- Frame from the film
- Directed by: Maurice Hamblin
- Screenplay by: Peter Horrey
- Produced by: David Grant
- Starring: John Hamill Sue Longhurst Hilary Pritchard
- Cinematography: Geoffrey Glover
- Edited by: Ian Duncan
- Music by: John Shakespeare
- Production company: Oppidan Film Productions
- Release date: 1974;
- Running time: 46 minutes
- Country: United Kingdom
- Language: English

= Just One More Time =

1974 British film by Maurice Hamblin

The Over-Amorous Artist, re-released in 1975 as Just One More Time, is a 1974 British sex comedy short film, directed by Maurice Hamblin and starring John Hamill, Sue Longhurst and Hilary Pritchard. It was followed by two sequels, Girls Come First (1975) and Under the Bed (1977), which also starred Hamill in the role of Alan Street.

==Plot==
While his beautiful wife Sue is at work, Alan Street, a budding portrait artist, has to fend off the advances of his sex crazed female neighbours, including Bev, a middle-aged nymphomaniac, Carole, a hippie girl, and married woman Fran and her daughter Barbara, Alan and Sue's babysitter.

==Cast==
- John Hamill as Alan Street
- Sue Longhurst as Sue Street
- John Bluthal as Indian Salesman
- Hilary Pritchard as Beverly "Bev"
- Claire Russell as Carole
- Felicity Devonshire as Barbara
- Geraldine Hart as Fran
- Jan Adair as Sandra
- Marianne Morris as Anne
- Bob Todd as Postman
- Fred Griffiths as Window Cleaner
- Debbie Monroe as Au Pair
- Bobby Sparrow as Dancing Girl

==Sequels==

The film was followed by two sequels, also running around 50 minutes and both starring John Hamill as artist Alan Street. The first was Girls Come First (1975), directed by Joseph McGrath (credited as Croisette Meubles). This played as a prequel to the original (Sue Longhurst's character, Sue, was Street's girlfriend instead of his wife, and there is no mention of their young daughter Abigail), and was set mainly in a Soho nightclub where Street is commissioned by owner Hugh Jampton (Bill Kerr) to paint nude sketches of his female models for a magazine. The cast also included Burt Kwouk, Cheryl Gilham, Rikki Howard, Heather Deeley and Hazel O'Connor (credited as Hazel Glyn) in her first film role.
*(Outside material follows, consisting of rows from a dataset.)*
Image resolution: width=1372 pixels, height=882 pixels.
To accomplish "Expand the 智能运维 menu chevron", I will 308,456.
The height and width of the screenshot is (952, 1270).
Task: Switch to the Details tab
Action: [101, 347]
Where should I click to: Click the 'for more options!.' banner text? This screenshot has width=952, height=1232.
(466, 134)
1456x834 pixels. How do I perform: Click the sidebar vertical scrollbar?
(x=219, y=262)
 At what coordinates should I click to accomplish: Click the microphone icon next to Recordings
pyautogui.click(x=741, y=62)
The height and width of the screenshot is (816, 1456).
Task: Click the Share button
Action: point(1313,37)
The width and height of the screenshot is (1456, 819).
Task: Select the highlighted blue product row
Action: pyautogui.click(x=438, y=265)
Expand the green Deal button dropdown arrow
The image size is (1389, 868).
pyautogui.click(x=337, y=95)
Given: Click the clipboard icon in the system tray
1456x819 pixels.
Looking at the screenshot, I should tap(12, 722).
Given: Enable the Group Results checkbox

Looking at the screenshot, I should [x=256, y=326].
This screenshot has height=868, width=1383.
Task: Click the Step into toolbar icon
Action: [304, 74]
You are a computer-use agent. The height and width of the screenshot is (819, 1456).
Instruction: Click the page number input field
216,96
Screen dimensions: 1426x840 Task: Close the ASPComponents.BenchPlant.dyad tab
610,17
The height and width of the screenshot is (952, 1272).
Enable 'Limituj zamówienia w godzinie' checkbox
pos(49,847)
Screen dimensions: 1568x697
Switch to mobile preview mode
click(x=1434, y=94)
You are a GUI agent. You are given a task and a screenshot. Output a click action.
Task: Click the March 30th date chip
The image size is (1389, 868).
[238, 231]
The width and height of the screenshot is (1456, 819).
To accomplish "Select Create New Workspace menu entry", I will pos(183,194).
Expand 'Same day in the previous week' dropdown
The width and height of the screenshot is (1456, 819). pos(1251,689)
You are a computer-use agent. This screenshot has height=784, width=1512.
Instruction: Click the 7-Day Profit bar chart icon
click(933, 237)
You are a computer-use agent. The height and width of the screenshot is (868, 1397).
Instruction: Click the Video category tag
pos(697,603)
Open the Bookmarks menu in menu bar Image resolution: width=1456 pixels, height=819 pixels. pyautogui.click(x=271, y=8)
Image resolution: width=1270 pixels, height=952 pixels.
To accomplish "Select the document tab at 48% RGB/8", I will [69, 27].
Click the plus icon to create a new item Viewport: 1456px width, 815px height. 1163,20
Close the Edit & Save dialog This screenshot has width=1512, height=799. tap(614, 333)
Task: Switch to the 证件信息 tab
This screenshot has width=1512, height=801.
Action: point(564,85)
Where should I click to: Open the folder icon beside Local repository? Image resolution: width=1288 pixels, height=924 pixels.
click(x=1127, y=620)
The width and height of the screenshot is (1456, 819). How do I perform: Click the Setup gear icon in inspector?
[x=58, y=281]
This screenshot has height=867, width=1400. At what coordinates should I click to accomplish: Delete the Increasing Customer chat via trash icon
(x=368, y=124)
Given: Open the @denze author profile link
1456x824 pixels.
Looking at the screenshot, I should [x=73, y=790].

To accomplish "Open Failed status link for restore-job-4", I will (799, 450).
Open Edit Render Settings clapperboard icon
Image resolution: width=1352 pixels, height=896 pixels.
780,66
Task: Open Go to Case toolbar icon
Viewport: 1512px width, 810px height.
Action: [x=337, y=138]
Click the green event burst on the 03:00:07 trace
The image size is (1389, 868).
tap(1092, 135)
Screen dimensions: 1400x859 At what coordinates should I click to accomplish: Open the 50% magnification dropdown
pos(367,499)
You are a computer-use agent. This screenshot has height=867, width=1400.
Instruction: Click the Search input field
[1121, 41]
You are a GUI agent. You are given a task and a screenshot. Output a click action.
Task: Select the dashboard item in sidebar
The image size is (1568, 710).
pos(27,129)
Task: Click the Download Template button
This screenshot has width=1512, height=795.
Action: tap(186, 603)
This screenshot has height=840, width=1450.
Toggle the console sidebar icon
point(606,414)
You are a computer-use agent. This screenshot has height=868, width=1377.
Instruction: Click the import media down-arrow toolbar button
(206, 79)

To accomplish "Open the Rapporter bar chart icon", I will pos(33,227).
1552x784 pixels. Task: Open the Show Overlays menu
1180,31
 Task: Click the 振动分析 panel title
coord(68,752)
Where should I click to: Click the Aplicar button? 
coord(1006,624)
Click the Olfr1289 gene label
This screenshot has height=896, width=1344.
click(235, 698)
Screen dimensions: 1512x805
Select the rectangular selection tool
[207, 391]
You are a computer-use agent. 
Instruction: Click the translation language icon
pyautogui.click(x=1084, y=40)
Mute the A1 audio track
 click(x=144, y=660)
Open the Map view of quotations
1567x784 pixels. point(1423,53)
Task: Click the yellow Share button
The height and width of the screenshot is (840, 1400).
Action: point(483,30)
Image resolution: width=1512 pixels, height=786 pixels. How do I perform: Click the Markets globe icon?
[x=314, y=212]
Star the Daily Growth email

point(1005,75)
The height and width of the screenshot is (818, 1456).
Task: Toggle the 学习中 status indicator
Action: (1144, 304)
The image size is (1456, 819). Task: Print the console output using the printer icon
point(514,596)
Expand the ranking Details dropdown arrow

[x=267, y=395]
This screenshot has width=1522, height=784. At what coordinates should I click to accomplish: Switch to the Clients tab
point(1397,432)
The third film in the series was Under the Bed (1977), directed by David Grant and set at a wedding party. Although Hamill reprised his role as Alan Street, Longhurst did not appear in this film, and the other cast members included Theresa Wood, Jayne Lester, Brian Godfrey, Lisa Taylor and Michael Cronin. This was also the only film in the series not to receive censorship cuts by the BBFC.

The first two films in the series were later edited together into one feature length movie which was also released as Girls Come First (with The Over Amorous Artist comprising the second half of the film).